Meloni ripete la stessa espressione che ha usato la nuova segretaria del Pd quando è stata incoronata («ancora una volta non ci hanno visto arrivare»). Ma la Schlein l’ha usata non in quanto donna, almeno non come un fatto di genere, bensì come l’outsider che vince contro ogni previsione. Non è un’espressione originale: è presa dal titolo di un libro femminista della storica americana Lisa Levenstein, “They didn’t see us coming”. Ora la usa pure Meloni, ma le sue parole non hanno nulla dell’afflato femminista. È una sfida a distanza.

La politica ha delle regole ferree che possono avere solo sfumature se giocate da un uomo o da una donna. E la presidente del Consiglio queste regole le conosce perfettamente. Allora, quando dice che non hanno visto arrivare la vera underdog femmina, il suo non è un touché di fioretto ma una colpo di scimitarra. 

Premessa. Nelle stesse ore Schlein si preparava ad attaccare a testa bassa il governo sulla tragedia degli immigrati a Cutro. Prima Giuseppe Provenzano, che in aula è arrivato ad accusare il governo di strage di Stato, ricordando la stessa accusa lanciata nel 2015 da Meloni contro l’allora presidente del Consiglio Matteo Renzi dopo il naufragio a largo di Lampedusa. Poi è stata la volta della leader dei Democratici nel transatlantico del Senato: ha messo da parte il ministro dell’Interno Matteo Piantedosi e la sua relazione sui fatti calabresi, e ha chiamo sul banco degli imputati i pezzi grossi, Matteo Salvini ma soprattutto Meloni. Per Schlein la responsabilità politica di non aver salvato gli oltre 70 migranti e bambini dal naufragio deve salire fino al massimo livello possibile. «Speriamo che Meloni torni presto in questa aula», ha detto la segretaria. 
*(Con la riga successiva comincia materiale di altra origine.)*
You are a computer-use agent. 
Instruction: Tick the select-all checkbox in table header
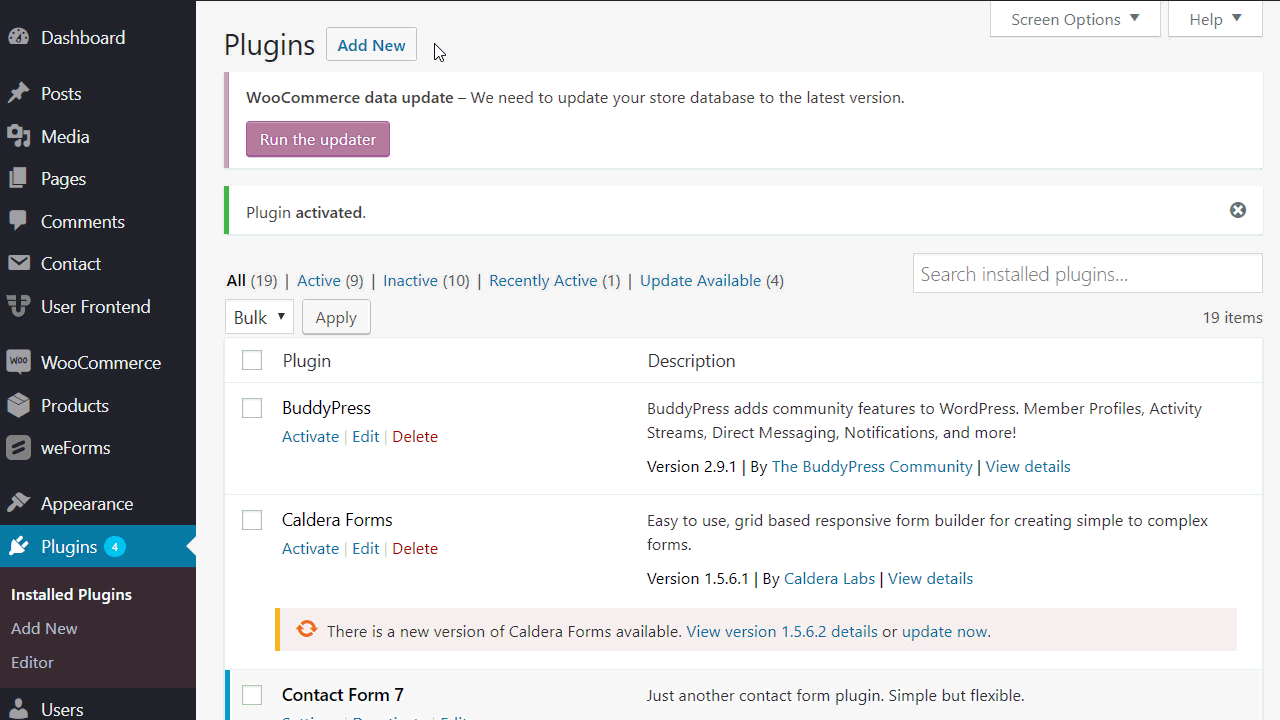252,361

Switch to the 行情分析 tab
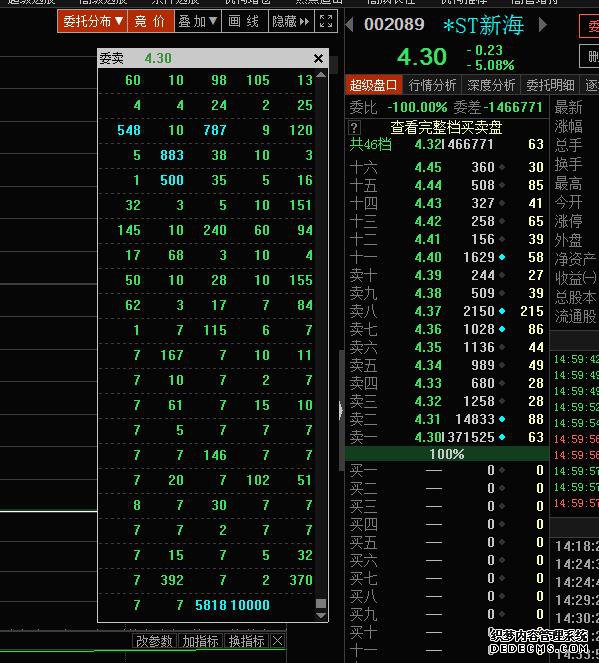(432, 85)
Lei, la presidente del Consiglio, sapeva perfettamente cosa sarebbe successo nel pomeriggio al Senato e ha continuato nella sua tattica di non mettersi di punta contro l’avversaria, non ingaggiare lo scontro diretto. Facendo proprie le parole di Schlein, fa finta di valorizzare la novità nel mondo dei Democratici. In effetti la depotenzia, la fa cuocere nel suo brodo, evita di legittimare l’avversaria come l’anti-Meloni. Pensa che Elly e compagni siano fuori di testa, in stato confusionale con l’accusa di strage di Stato. Almeno ci prova a delegittimare l’altra Eva, avvolgerla in un 8 marzo rosa. Aspetta il momento opportuno per incontrala a Palazzo Chigi, per fare una bella photo opportunity delle donne che ce l’hanno fatta e non si sbranano come fanno i maschi. Anzi dovrebbero collaborare. 

Non è detto che il giochetto le riesca a lungo. Forse sottovaluta Schlein, che deve rilanciare il partito su un solco radicale. E non è nemmeno gradevole se la quinta davanti cui si recita a soggetto è quella spiaggia di croci calabrese. Con molte cose ancora da chiarire.